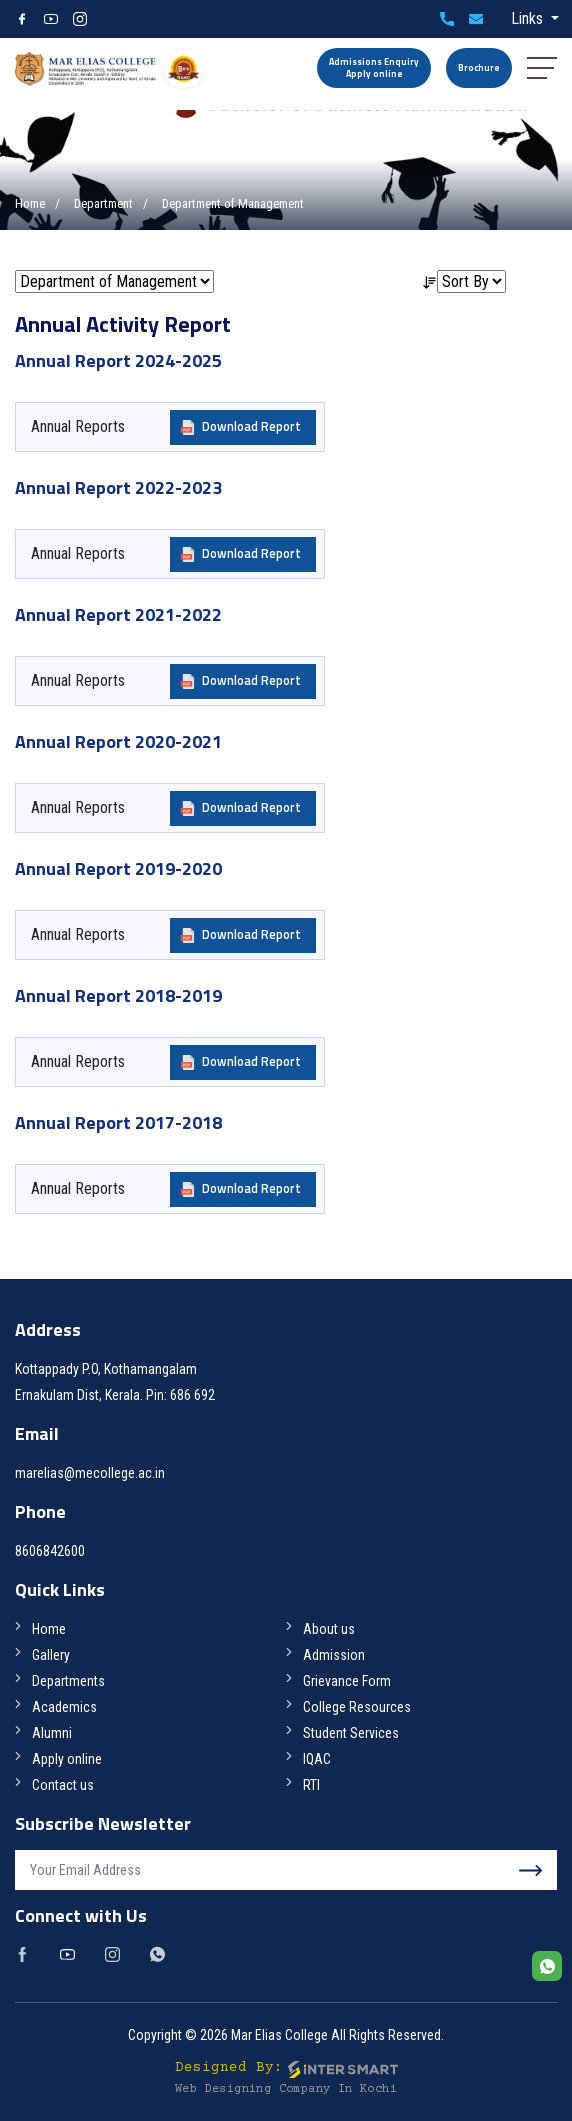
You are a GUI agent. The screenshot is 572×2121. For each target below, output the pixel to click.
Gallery (51, 1655)
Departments (68, 1681)
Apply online (67, 1759)
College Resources (357, 1707)
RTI (311, 1785)
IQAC (317, 1759)
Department (103, 203)
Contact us (63, 1785)
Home (30, 203)
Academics (64, 1707)
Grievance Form (347, 1681)
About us (329, 1629)
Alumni (52, 1733)
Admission (334, 1655)
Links (529, 18)
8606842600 (447, 19)
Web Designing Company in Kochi (286, 2089)
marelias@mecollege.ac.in (476, 19)
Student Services (351, 1733)
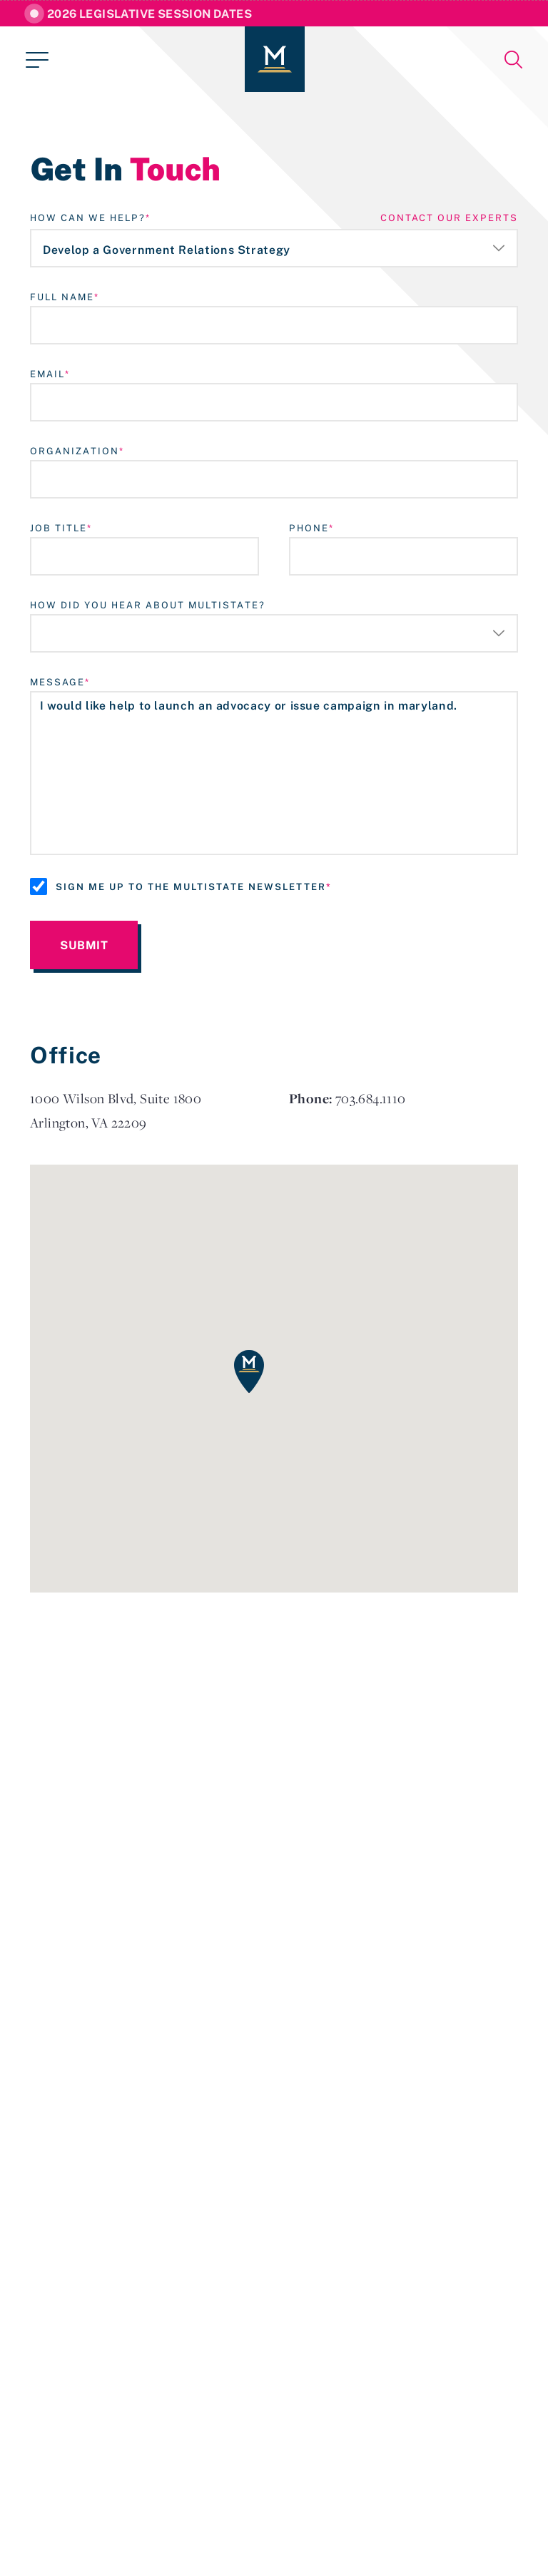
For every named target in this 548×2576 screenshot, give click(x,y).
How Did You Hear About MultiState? (147, 604)
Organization (74, 450)
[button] (249, 1371)
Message (57, 682)
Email (47, 373)
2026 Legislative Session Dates (149, 13)
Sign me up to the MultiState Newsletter (191, 886)
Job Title (58, 527)
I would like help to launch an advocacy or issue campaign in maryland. (274, 773)
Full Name (62, 296)
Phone (309, 527)
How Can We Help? (88, 217)
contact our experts (449, 217)
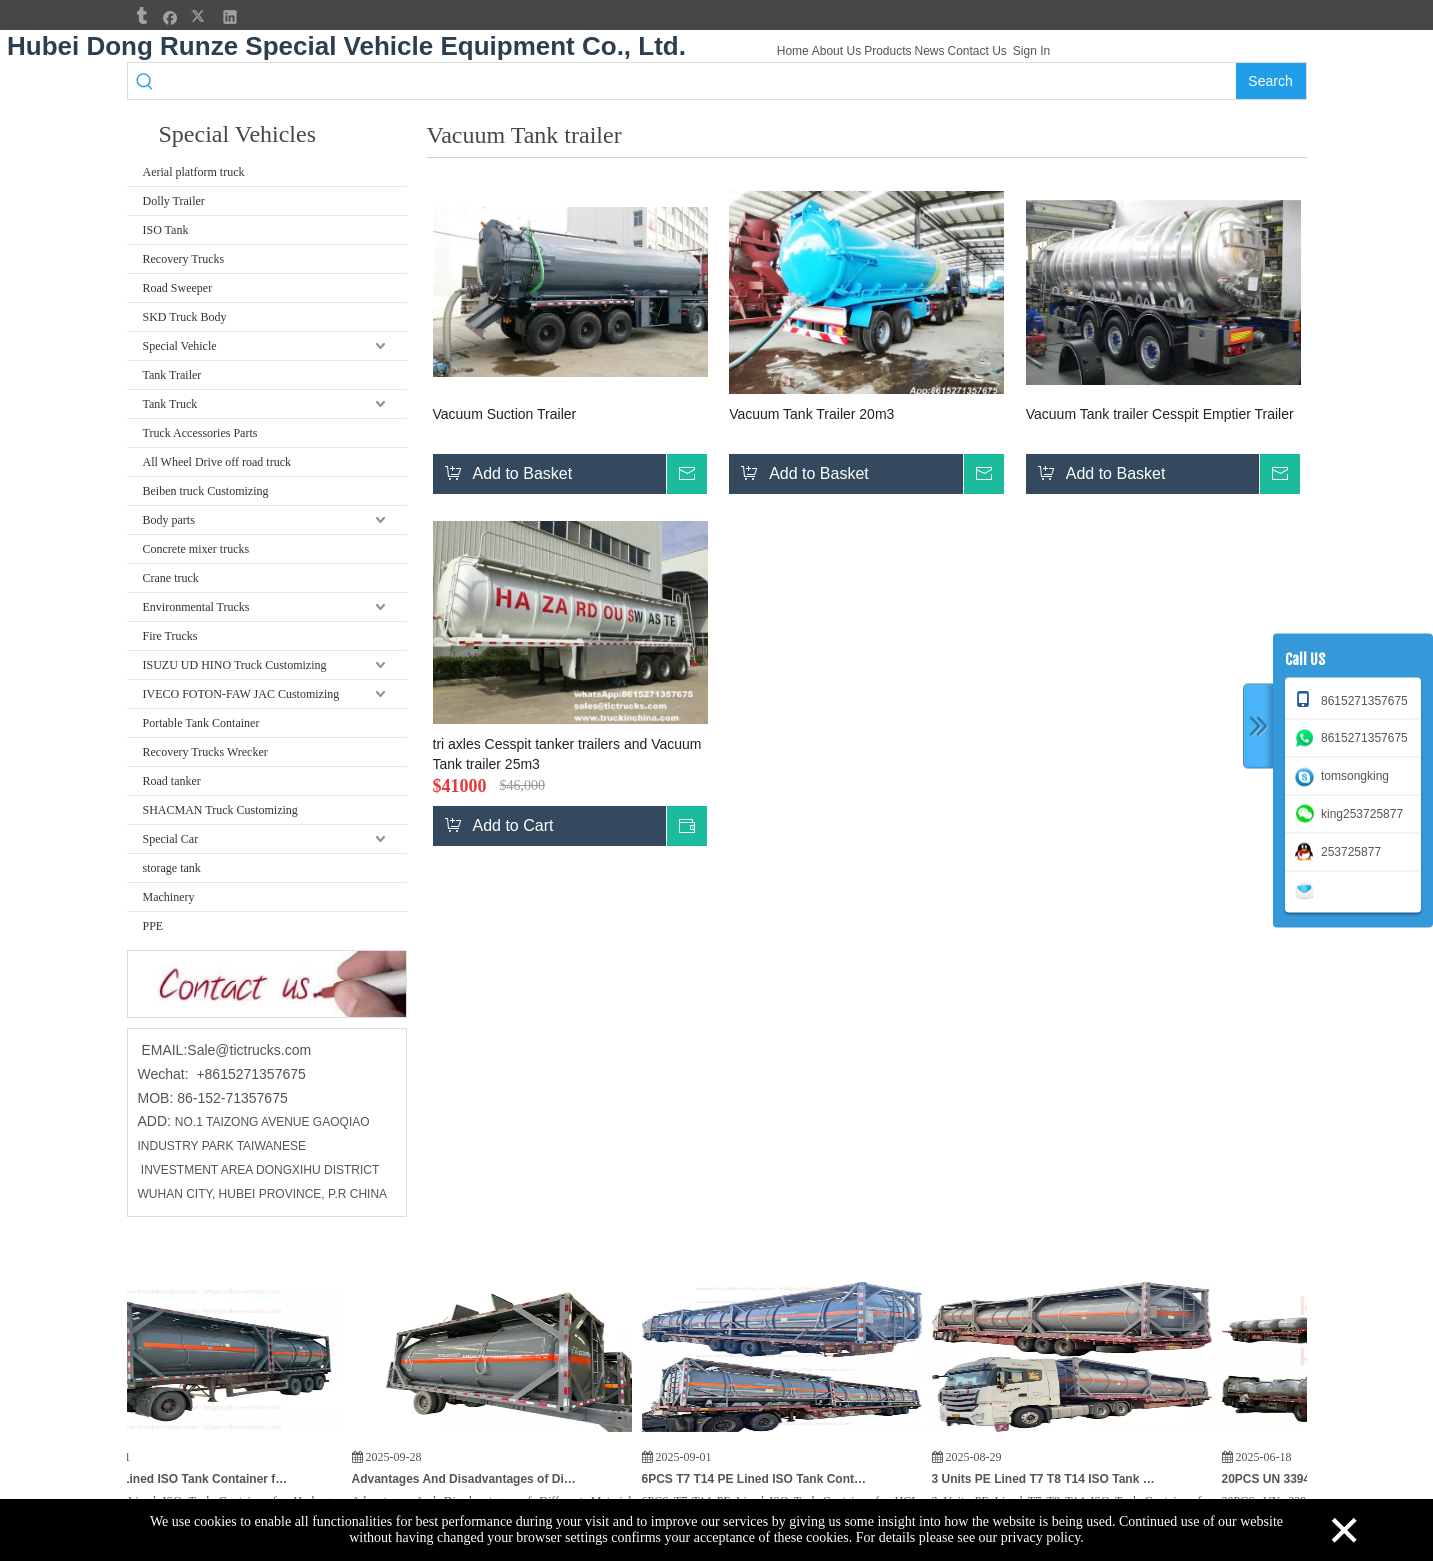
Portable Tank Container (201, 723)
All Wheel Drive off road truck (217, 462)
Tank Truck (170, 404)
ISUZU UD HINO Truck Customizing (235, 665)
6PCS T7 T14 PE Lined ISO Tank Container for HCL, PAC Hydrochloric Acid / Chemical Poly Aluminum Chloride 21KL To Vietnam (770, 1479)
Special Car (171, 839)
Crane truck (171, 578)
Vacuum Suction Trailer (505, 414)
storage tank (172, 868)
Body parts (169, 520)
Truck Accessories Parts (200, 433)
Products (887, 51)
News (929, 51)
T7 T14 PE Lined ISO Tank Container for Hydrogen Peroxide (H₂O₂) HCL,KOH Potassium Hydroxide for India (190, 1479)
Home (793, 51)
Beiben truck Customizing (206, 491)
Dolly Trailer (174, 201)
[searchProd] (698, 81)
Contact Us (977, 51)
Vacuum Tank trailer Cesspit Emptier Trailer (1160, 414)
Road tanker (172, 781)
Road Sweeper (178, 288)
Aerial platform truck (194, 172)
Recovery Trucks (184, 259)
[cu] (267, 984)
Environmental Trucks (196, 607)
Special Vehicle (180, 346)
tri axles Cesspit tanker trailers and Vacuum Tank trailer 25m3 (567, 754)
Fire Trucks (170, 636)
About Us (836, 51)
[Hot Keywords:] (1271, 81)
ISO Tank (166, 230)
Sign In (1031, 51)
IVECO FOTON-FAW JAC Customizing (241, 694)
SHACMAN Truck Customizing (220, 810)
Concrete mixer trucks (196, 549)
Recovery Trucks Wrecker (205, 752)
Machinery (169, 897)
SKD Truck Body (185, 317)
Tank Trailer (172, 375)
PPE (153, 926)
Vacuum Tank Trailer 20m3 (811, 414)
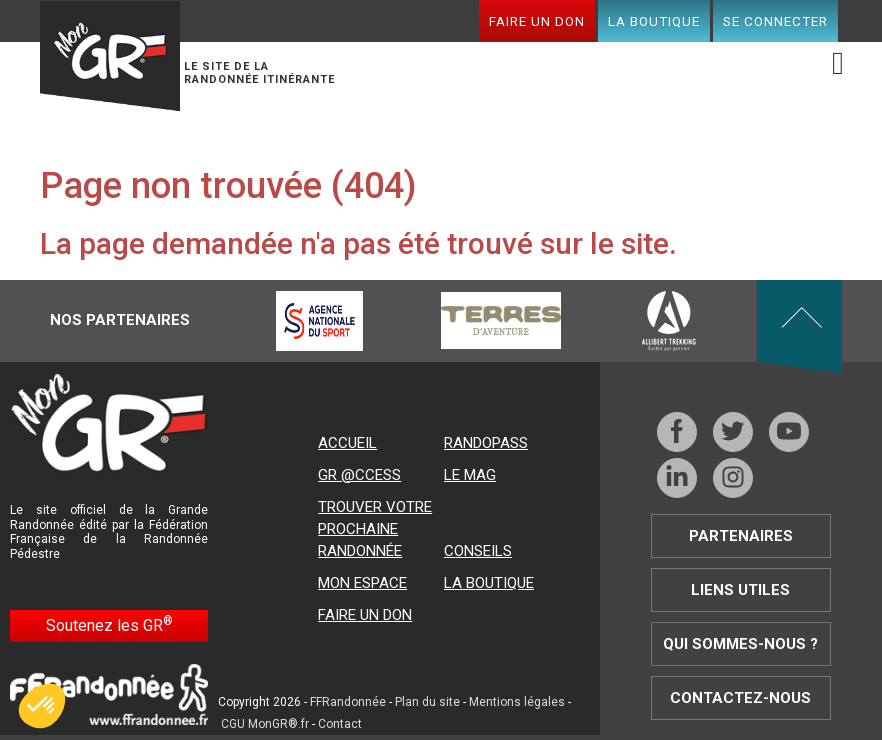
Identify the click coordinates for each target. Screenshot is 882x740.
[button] (42, 706)
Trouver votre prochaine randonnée (375, 529)
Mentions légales (517, 702)
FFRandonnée (348, 702)
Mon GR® (110, 56)
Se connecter (775, 21)
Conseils (478, 551)
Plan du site (427, 702)
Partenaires (741, 536)
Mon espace (362, 583)
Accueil (347, 443)
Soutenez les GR (109, 624)
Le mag (470, 475)
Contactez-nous (740, 698)
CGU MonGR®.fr (265, 724)
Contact (340, 724)
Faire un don (537, 21)
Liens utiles (740, 590)
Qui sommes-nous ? (740, 644)
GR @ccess (359, 475)
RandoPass (486, 443)
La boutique (654, 21)
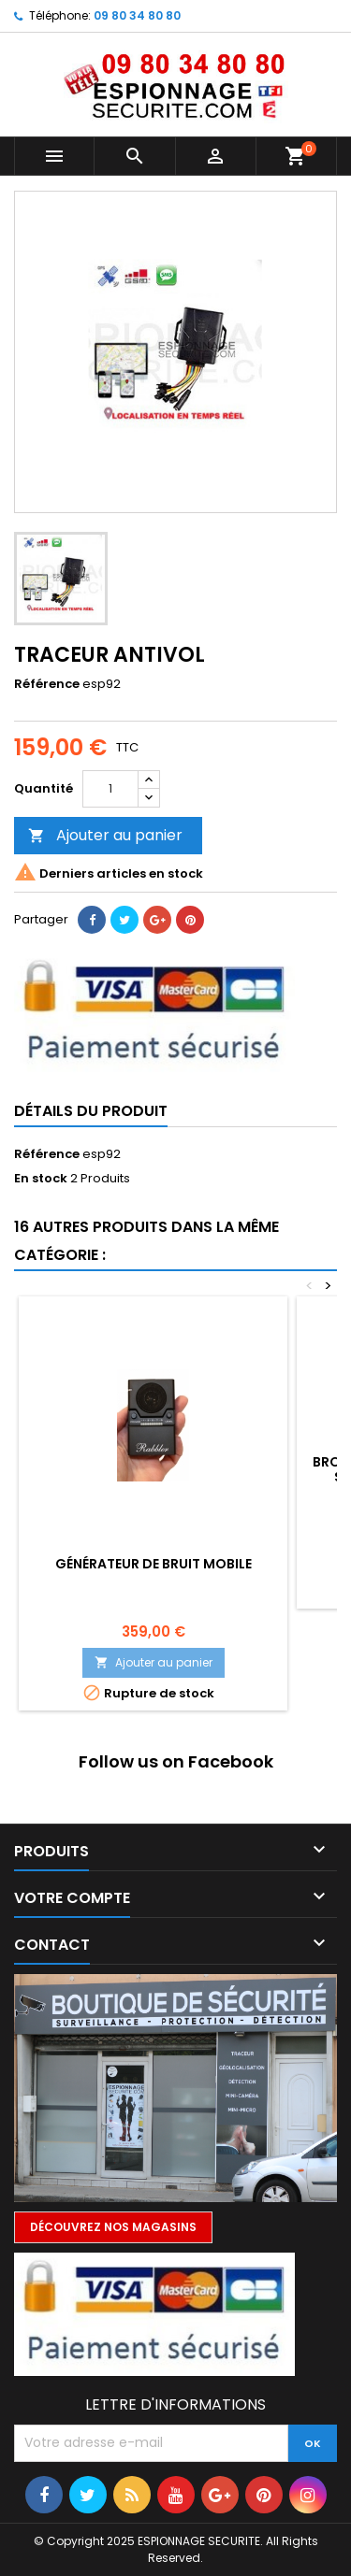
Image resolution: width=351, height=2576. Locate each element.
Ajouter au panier (105, 835)
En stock (40, 1178)
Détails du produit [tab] (91, 1111)
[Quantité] (110, 789)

- _Description of the task_
Write out the lines above as a JSON list of strings, with one string per line and no entries for blank lines. Leave the pictures out.

- _Solution to this task_
[
  "You are a GUI agent. The screenshot is 572×2121. For each target below, output the pixel to click.",
  "Gallery (51, 1655)",
  "Departments (68, 1681)",
  "Apply online (67, 1759)",
  "College Resources (357, 1707)",
  "RTI (311, 1785)",
  "IQAC (317, 1759)",
  "Department (103, 203)",
  "Contact us (63, 1785)",
  "Home (30, 203)",
  "Academics (64, 1707)",
  "Grievance Form (347, 1681)",
  "About us (329, 1629)",
  "Alumni (52, 1733)",
  "Admission (334, 1655)",
  "Links (529, 18)",
  "8606842600 (447, 19)",
  "Web Designing Company in Kochi (286, 2089)",
  "marelias@mecollege.ac.in (476, 19)",
  "Student Services (351, 1733)",
  "For every named target in this 548×2576 screenshot, give click(x,y).",
  "How Did You Hear About MultiState? (147, 604)",
  "Organization (74, 450)",
  "[button] (249, 1371)",
  "Message (57, 682)",
  "Email (47, 373)",
  "2026 Legislative Session Dates (149, 13)",
  "Sign me up to the MultiState Newsletter (191, 886)",
  "Job Title (58, 527)",
  "I would like help to launch an advocacy or issue campaign in maryland. (274, 773)",
  "Full Name (62, 296)",
  "Phone (309, 527)",
  "How Can We Help? (88, 217)",
  "contact our experts (449, 217)",
  "Portable Tank Container (201, 723)",
  "All Wheel Drive off road truck (217, 462)",
  "Tank Truck (170, 404)",
  "ISUZU UD HINO Truck Customizing (235, 665)",
  "6PCS T7 T14 PE Lined ISO Tank Container for HCL, PAC Hydrochloric Acid / Chemical Poly Aluminum Chloride 21KL To Vietnam (770, 1479)",
  "Special Car (171, 839)",
  "Crane truck (171, 578)",
  "Vacuum Suction Trailer (505, 414)",
  "storage tank (172, 868)",
  "Body parts (169, 520)",
  "Truck Accessories Parts (200, 433)",
  "Products (887, 51)",
  "News (929, 51)",
  "T7 T14 PE Lined ISO Tank Container for Hydrogen Peroxide (H₂O₂) HCL,KOH Potassium Hydroxide for India (190, 1479)",
  "Home (793, 51)",
  "Beiben truck Customizing (206, 491)",
  "Dolly Trailer (174, 201)",
  "[searchProd] (698, 81)",
  "Contact Us (977, 51)",
  "Vacuum Tank trailer Cesspit Emptier Trailer (1160, 414)",
  "Road tanker (172, 781)",
  "Road Sweeper (178, 288)",
  "Aerial platform truck (194, 172)",
  "Recovery Trucks (184, 259)",
  "[cu] (267, 984)",
  "Environmental Trucks (196, 607)",
  "Special Vehicle (180, 346)",
  "tri axles Cesspit tanker trailers and Vacuum Tank trailer 25m3 (567, 754)",
  "Fire Trucks (170, 636)",
  "About Us (836, 51)",
  "[Hot Keywords:] (1271, 81)",
  "ISO Tank (166, 230)",
  "Sign In (1031, 51)",
  "IVECO FOTON-FAW JAC Customizing (241, 694)",
  "SHACMAN Truck Customizing (220, 810)",
  "Concrete mixer trucks (196, 549)",
  "Recovery Trucks Wrecker (205, 752)",
  "Machinery (169, 897)",
  "SKD Truck Body (185, 317)",
  "Tank Trailer (172, 375)",
  "PPE (153, 926)",
  "Vacuum Tank Trailer 20m3 (811, 414)",
  "Identify the click coordinates for each target. Screenshot is 882x740.",
  "[button] (42, 706)",
  "Trouver votre prochaine randonnée (375, 529)",
  "Mentions légales (517, 702)",
  "FFRandonnée (348, 702)",
  "Mon GR® (110, 56)",
  "Se connecter (775, 21)",
  "Conseils (478, 551)",
  "Plan du site (427, 702)",
  "Partenaires (741, 536)",
  "Mon espace (362, 583)",
  "Accueil (347, 443)",
  "Soutenez les GR (109, 624)",
  "Le mag (470, 475)",
  "Contactez-nous (740, 698)",
  "CGU MonGR®.fr (265, 724)",
  "Contact (340, 724)",
  "Faire un don (537, 21)",
  "Liens utiles (740, 590)",
  "Qui sommes-nous ? (740, 644)",
  "GR @ccess (359, 475)",
  "RandoPass (486, 443)",
  "La boutique (654, 21)",
  "Image resolution: width=351, height=2576. Locate each element.",
  "Ajouter au panier (105, 835)",
  "En stock (40, 1178)",
  "Détails du produit [tab] (91, 1111)",
  "[Quantité] (110, 789)"
]